What is Hoisting in JavaScript?

In JavaScript, a mechanism that moves function and variable declarations to the top scope is called Hoisting. It is JavaScript default behavior in which we can use variables before declaring.

In simple words, let’s understand it by an example. In the picture below we have two blocks orange and green. Let’s say JavaScript executes an orange block first that is the top scope and then green block. When JavaScript executes an orange block, the mechanism takes all declarations and puts them in the orange block. It means JavaScript moved declarations to the top scope.

JavaScript Hoisting

Once the orange block execution ends then JavaScript executes the green block. So in the green block JavaScript gets all declarations ready.

Hoisted Variable in JavaScript

Let’s see an example, we have a variable i with var keyword and we assigned 10 to it.

var i = 10;

console.log(i);
// Output: 10

It returns 10, which is very simple. In variable i we stored 10 and console.log(i) simply prints in the browser console.

Now look at the example below, in which we have moved variable i to down. In this case we will be getting different results.

console.log(i);
// Output: undefined

var i = 10;

As you can see we are using the console.log() function that prints undefined in the browser console. However, 10 is assigned to variable i. It is because hoist works with var keyword and when JavaScript runs the code the hoist mechanism declares variable i and initializes it with undefined value. That’s why console.log() function prints undefined instead of 10.

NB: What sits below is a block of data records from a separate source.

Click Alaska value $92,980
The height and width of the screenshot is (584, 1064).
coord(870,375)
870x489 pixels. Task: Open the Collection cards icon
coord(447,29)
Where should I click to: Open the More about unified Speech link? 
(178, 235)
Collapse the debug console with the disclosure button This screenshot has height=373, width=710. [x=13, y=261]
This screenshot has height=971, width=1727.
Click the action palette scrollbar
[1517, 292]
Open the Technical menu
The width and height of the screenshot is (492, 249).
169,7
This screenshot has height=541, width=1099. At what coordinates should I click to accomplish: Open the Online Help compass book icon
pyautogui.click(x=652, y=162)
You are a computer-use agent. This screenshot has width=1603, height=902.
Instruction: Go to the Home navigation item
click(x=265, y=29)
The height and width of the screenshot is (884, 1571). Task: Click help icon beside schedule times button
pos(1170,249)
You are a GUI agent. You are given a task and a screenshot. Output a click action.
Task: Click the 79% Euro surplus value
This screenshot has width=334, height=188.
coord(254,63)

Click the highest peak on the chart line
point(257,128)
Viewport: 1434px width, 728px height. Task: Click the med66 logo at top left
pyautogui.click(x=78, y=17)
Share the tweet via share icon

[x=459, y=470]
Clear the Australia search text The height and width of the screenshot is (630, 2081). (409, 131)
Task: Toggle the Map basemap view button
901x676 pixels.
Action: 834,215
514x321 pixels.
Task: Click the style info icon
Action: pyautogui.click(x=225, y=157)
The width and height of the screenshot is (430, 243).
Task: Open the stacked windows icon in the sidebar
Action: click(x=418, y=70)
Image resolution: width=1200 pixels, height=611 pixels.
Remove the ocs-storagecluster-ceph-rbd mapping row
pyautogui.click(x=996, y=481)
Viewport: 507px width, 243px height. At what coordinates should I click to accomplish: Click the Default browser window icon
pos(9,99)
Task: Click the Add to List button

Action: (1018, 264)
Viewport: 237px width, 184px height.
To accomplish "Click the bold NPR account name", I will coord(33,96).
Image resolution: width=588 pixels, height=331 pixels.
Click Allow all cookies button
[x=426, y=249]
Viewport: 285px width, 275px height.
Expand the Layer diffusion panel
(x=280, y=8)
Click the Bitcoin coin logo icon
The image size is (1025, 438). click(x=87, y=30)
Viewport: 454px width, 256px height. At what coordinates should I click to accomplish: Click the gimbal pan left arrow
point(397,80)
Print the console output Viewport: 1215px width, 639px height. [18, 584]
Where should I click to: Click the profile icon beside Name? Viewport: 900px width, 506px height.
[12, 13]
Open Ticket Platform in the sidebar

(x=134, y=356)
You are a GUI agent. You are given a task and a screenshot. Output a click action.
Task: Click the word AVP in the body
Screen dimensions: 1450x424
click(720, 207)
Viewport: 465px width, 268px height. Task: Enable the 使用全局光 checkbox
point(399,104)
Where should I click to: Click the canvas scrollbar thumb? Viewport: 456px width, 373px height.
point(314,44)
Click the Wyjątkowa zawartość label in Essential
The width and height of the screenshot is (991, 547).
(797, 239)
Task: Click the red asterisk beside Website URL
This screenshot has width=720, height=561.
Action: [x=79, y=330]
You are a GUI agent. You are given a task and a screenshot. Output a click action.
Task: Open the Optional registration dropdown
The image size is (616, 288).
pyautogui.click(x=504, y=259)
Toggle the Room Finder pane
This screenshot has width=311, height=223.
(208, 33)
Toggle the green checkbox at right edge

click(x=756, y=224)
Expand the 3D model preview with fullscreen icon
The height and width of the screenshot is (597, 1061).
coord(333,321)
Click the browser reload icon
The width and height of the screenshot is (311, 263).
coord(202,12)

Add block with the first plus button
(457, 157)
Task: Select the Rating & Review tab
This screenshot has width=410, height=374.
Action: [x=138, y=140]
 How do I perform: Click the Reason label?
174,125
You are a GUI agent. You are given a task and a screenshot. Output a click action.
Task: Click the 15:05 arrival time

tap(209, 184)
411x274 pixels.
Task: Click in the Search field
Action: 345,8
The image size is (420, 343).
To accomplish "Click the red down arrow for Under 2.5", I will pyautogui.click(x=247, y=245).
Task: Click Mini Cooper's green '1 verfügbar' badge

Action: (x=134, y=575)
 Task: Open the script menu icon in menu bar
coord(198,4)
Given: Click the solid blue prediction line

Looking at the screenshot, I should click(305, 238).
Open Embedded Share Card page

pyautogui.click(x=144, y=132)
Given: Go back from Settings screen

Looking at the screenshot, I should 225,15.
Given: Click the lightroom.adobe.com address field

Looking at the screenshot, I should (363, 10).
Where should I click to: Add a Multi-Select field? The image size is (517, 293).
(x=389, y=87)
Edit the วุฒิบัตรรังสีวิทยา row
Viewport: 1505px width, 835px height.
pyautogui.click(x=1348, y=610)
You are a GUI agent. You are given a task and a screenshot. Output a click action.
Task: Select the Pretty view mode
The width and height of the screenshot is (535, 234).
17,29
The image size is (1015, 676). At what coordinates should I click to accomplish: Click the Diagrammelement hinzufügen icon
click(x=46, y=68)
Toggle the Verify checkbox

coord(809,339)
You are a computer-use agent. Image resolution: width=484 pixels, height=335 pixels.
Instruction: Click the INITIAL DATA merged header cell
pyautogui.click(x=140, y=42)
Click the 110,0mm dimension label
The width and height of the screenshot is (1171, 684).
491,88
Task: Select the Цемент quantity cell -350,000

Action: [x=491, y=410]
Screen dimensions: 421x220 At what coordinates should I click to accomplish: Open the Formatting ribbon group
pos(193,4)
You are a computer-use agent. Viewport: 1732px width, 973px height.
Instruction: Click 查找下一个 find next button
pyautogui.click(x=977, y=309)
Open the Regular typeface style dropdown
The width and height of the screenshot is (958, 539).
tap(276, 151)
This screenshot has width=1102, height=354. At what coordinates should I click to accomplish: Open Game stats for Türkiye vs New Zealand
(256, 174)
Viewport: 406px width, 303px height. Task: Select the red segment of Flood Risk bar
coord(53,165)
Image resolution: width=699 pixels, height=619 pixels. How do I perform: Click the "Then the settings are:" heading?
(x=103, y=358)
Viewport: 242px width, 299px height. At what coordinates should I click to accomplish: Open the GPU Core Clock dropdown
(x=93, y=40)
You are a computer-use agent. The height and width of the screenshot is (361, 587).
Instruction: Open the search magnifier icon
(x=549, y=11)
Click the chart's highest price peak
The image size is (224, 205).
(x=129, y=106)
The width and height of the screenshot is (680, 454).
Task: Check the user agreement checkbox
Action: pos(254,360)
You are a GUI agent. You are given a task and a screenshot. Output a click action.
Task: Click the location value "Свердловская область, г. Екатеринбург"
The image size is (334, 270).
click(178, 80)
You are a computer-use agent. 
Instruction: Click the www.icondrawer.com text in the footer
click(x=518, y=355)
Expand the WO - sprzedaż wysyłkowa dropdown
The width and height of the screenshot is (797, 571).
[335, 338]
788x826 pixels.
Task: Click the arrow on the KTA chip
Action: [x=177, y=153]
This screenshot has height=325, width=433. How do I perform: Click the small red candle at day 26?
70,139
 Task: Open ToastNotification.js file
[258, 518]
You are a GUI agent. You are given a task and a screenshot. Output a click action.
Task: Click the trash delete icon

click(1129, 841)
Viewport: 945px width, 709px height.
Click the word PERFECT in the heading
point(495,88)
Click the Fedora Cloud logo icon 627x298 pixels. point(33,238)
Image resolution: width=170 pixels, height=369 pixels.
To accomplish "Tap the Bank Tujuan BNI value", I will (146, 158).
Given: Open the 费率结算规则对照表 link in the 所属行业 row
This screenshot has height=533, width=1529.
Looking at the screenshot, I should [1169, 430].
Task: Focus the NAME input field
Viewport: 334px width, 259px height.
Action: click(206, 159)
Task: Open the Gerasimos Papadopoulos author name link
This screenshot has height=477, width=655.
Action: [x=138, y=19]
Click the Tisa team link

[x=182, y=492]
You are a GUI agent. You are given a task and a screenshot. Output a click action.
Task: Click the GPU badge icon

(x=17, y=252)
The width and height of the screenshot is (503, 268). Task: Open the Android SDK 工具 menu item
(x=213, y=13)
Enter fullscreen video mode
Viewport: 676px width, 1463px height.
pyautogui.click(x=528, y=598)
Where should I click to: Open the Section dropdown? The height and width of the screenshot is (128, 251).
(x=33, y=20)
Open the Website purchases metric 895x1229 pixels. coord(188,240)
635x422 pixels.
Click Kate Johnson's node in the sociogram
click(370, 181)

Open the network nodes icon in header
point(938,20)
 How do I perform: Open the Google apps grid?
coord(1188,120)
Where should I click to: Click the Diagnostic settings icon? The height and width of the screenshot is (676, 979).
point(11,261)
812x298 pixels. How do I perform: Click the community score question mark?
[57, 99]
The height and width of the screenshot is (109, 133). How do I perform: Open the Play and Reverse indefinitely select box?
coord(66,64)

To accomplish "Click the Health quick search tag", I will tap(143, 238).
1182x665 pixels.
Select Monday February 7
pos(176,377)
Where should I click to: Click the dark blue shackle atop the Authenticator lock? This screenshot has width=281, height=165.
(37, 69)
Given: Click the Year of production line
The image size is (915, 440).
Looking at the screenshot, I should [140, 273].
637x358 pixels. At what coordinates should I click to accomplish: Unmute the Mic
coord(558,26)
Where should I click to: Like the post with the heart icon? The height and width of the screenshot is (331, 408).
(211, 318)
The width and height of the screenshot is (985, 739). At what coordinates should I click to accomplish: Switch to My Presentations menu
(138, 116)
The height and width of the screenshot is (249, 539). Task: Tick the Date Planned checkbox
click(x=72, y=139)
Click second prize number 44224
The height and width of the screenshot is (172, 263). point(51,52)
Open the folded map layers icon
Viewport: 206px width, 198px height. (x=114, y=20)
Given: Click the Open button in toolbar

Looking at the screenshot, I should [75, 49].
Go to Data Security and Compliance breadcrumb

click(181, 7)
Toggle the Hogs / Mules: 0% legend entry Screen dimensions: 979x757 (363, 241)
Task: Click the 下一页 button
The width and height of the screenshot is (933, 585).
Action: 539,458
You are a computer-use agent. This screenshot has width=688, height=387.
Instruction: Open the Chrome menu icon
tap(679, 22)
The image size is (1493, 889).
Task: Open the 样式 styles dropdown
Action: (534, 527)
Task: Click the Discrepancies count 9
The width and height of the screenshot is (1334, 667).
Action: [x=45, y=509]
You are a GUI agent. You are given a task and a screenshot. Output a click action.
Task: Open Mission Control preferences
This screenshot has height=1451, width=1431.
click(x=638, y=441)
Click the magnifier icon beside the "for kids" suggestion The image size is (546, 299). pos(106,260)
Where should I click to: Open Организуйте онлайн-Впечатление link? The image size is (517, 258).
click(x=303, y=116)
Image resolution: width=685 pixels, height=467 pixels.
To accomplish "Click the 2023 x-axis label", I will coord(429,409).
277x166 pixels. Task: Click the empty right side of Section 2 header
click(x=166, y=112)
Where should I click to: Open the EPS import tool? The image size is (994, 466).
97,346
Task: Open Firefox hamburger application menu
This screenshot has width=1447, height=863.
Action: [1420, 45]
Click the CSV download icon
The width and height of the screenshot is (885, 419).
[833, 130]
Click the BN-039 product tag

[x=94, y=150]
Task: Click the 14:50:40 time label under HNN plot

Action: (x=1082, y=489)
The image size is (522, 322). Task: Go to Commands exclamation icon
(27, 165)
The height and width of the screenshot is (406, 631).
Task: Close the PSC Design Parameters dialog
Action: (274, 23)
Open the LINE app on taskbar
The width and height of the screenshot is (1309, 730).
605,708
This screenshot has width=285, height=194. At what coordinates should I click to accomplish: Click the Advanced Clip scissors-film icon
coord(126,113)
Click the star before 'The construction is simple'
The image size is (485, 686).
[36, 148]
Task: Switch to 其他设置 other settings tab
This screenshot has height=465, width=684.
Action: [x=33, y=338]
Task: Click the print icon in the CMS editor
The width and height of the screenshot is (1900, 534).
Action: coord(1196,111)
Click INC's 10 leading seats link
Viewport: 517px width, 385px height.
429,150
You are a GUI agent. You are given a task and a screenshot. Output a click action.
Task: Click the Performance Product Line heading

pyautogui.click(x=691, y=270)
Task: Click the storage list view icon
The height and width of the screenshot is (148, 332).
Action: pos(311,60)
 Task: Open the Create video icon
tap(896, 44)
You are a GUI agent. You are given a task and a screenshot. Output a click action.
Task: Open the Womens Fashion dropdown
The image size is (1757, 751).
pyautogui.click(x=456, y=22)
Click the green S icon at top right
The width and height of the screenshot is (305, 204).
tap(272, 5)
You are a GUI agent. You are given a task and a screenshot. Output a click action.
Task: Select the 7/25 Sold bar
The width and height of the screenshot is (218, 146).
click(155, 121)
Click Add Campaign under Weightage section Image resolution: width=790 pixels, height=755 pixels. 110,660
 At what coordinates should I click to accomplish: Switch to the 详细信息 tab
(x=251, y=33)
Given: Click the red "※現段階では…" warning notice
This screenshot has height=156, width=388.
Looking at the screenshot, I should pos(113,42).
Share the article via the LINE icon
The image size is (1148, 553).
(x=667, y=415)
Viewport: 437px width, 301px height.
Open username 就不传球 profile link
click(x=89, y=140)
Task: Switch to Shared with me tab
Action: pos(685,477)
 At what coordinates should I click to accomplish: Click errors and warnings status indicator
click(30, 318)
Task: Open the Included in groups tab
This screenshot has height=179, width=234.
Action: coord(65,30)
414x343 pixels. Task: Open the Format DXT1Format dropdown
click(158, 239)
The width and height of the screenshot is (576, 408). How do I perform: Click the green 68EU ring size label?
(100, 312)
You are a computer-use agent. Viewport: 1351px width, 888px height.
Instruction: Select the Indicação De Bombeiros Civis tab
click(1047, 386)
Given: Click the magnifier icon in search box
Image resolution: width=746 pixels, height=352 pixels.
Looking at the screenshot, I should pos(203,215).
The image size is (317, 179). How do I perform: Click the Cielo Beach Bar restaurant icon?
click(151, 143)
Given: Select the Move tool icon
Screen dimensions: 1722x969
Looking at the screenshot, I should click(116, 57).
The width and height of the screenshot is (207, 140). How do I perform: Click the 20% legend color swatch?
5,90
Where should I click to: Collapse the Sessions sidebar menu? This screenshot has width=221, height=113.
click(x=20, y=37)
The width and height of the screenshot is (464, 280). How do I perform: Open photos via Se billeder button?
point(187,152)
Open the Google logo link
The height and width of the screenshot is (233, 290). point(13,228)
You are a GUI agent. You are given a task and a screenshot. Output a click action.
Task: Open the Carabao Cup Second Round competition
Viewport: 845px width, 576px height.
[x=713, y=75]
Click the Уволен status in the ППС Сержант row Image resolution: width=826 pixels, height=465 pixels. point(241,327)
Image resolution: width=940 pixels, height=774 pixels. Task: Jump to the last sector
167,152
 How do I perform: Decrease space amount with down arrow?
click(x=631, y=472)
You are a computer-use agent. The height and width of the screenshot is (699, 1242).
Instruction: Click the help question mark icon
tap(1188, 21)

Non Hoisted Variable in JavaScript

In JavaScript, let and const are not hoisted variables. Now let’s check the above code with the let keyword.

let i = 10;

console.log(i);
// Output: 10

We have output 10 in the browser console. Now let’s change the order,

console.log(i);
// Output: Uncaught ReferenceError: Cannot access 'i' before initialization

let i = 10;

This time we got the below error message in the browser console.

Uncaught ReferenceError: Cannot access 'i' before initialization

It says it can’t be accessed before initialization which means the hoist mechanism does not initialize any value to the i variable because of the let keyword. That’s why we say the let keyword is a non hoisted variable.